On Wednesday, General Motors staged an event at its historic Warren Technical Center near Detroit to showcase its rapidly evolving electric-vehicle strategy for investors, dealers, and the members of the press.
A small fleet of forthcoming EVs, bearing badges from Cadillac, Buick, Chevrolet, and Hummer, was arranged in the Design Dome on the 1950s-era campus, the locus of GM’s advanced electrification and battery-engineering work.
GM has been aggressively moving to launch almost two dozen electrified vehicles by 2023, and Wednesday’s event provided critical details about what will be at the heart of those cars, trucks, and SUVs: a new battery design and a specialized EV engineering platform.

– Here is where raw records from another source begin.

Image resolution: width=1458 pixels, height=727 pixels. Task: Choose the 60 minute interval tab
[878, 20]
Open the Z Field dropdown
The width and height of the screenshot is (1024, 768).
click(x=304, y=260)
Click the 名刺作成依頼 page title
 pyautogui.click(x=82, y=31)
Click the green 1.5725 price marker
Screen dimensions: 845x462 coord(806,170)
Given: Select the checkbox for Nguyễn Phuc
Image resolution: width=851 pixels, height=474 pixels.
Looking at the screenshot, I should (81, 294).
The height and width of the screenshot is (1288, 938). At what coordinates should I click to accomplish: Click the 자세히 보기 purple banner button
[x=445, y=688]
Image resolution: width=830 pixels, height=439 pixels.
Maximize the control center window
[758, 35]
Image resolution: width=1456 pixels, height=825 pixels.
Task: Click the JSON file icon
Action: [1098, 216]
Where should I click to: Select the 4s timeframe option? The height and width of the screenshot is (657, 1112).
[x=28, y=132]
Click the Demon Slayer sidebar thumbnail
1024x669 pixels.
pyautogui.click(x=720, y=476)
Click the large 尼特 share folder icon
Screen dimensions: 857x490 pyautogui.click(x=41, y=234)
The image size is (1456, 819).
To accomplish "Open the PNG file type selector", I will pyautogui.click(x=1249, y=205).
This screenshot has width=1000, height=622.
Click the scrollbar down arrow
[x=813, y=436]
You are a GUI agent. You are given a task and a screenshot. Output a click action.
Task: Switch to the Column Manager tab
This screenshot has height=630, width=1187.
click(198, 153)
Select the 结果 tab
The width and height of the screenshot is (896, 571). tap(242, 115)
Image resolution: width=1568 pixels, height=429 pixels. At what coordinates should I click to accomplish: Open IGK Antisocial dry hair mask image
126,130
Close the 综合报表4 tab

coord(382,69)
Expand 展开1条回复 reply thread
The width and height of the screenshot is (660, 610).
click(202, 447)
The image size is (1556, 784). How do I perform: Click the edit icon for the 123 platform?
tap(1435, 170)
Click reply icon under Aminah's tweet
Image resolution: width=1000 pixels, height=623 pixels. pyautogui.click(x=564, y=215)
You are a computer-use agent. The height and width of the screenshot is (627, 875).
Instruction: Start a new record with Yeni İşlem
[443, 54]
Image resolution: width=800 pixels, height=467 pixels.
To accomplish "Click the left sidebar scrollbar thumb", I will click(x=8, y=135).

“The heart of GM’s strategy is a modular propulsion system and a highly flexible, third-generation global EV platform powered by proprietary Ultium batteries,” the carmaker said in a statement. “They will allow the company to compete for nearly every customer in the market today, whether they are looking for affordable transportation, a luxury experience, work trucks, or a high-performance machine.”
Essentially, the Ultium design enables GM to create vehicles using anywhere from 50-kilowatt-hour to 200-kWh layouts, along with a GM-estimated range of up to 400 miles on a charge, acceleration as fast as three seconds, and product offerings featuring front-wheel drive, rear-wheel drive, all-wheel drive, and high-performance platforms.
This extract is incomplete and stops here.